* [Your goal]
Please give the number of lines in the records below that include "section", with no other output.

* [Task data]
·····

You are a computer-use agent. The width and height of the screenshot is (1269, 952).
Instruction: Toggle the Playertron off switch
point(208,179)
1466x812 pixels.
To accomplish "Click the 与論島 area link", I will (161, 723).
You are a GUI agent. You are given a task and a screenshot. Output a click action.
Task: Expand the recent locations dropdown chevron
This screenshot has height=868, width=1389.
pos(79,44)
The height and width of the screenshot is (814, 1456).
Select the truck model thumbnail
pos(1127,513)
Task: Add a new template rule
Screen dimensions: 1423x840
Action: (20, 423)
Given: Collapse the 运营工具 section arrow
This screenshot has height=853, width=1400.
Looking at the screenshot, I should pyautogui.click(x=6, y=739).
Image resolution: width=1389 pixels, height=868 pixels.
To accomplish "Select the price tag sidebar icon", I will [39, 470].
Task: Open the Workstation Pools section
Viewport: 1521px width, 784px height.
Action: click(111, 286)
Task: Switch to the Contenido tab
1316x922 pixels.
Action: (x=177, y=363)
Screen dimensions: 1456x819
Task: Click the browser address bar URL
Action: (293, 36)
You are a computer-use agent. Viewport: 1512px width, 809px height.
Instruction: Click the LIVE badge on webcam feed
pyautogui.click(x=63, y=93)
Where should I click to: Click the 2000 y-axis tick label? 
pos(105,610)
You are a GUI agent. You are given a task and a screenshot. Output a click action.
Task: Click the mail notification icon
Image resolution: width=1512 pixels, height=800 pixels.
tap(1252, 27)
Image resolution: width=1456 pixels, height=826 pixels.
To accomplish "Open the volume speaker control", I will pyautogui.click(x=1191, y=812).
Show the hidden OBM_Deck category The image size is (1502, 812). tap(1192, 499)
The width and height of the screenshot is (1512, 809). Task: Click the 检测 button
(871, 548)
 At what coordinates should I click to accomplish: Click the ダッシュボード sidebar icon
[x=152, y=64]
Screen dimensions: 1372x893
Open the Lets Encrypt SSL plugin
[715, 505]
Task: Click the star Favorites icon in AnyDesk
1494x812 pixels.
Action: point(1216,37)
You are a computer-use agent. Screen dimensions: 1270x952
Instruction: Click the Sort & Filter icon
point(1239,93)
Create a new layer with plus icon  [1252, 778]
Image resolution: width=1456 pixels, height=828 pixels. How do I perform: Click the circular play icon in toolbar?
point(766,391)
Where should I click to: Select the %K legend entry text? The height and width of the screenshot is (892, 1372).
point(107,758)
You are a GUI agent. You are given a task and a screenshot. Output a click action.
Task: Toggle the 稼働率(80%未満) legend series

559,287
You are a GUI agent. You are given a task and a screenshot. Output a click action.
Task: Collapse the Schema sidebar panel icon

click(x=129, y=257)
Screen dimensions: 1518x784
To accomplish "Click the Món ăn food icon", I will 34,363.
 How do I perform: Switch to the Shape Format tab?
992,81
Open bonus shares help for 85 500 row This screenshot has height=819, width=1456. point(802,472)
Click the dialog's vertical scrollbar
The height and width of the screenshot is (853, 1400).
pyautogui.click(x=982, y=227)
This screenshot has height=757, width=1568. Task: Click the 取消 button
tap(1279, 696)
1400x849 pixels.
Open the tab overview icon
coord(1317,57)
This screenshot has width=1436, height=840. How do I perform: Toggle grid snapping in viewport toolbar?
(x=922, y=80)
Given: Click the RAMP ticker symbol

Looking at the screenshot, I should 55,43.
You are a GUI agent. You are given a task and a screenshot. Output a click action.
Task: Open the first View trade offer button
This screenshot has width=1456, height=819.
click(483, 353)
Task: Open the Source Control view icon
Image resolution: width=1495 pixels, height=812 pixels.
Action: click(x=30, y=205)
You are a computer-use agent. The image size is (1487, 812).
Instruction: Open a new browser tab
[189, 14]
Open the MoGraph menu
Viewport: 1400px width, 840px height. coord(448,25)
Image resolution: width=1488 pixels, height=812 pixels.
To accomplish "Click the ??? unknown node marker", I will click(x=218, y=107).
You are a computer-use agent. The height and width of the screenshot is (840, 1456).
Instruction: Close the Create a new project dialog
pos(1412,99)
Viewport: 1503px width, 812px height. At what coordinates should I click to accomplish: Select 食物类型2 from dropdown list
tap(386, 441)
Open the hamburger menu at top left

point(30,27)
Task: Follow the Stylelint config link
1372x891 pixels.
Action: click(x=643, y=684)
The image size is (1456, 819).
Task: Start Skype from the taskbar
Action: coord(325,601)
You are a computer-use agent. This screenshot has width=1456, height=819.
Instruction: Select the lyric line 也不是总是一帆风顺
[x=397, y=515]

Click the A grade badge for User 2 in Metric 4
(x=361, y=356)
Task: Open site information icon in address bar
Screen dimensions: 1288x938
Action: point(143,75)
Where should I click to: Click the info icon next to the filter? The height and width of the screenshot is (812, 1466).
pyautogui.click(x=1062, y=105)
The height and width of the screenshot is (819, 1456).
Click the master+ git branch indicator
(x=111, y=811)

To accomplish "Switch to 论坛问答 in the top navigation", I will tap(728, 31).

·····

* [Exercise answer]
2